Introduction: Congenital factor XIII deficiency is a rare bleeding disorder. Factor XIII deficiency is classified as severe when the factor level is < 5%, moderate between 5% -10%, mild > 10%. Acquired factor deficiency due to development of inhibitory autoantibodies has been reported in leukemia, liver disease, sepsis, major surgery or secondary to drugs like isoniazid etc. Commonly employed coagulation assays (PT, APTT) are unable to identify FXIII deficiency. With only a few case reports available, we performed this study to assess prevalence of factor XIII deficiency in hospital setting and evaluate clinical features.
Aim: To study the prevalence, clinical features, laboratory findings in patients with factor XIII deficiency in a hospital setting.

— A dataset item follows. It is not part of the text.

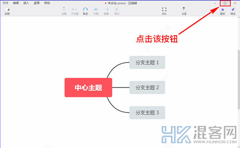
Task: Open the 查看 (View) menu
Action: coord(36,3)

Study Design: Retrospective study of one year for patients in whom a coagulation profile including Factor XIII was performed. Factor XIII was done by ‘Berichrom Factor XIII assay” on coagulation analyzer Sysmex CS2400. Correlation between urea clot solubility and factor XIII assay levels was studied.
Results: Out of 4132 patients, 25 showed Factor XIII assay levels < 50 %, so the prevalence was 0.6 %. 18 were males and 7 were females. The age distribution was as : 1-10yrs=1, 11-20yrs=1, 21-30 yrs=2, 31-40 yrs= 5 , 41-60 yrs= 6, >60 yrs= 10.
Bleeding episodes were present in 8/24. We noted that in patients with factor < 30% had increased tendency to bleed.
We performed urea clot solubility test for all these 25 patients and assessed the nature of the clot from three different pathologists
Conclusion: We found that prevalence of factor XIII deficiency in a hospital setting is 0.6%. Urea clot solubility lacked sensitivity and was subjective when the factor levels were above > 10 %.
This study highlights that mild factor deficiency, probably acquired is much more common in a hospital setting but goes unrecognised.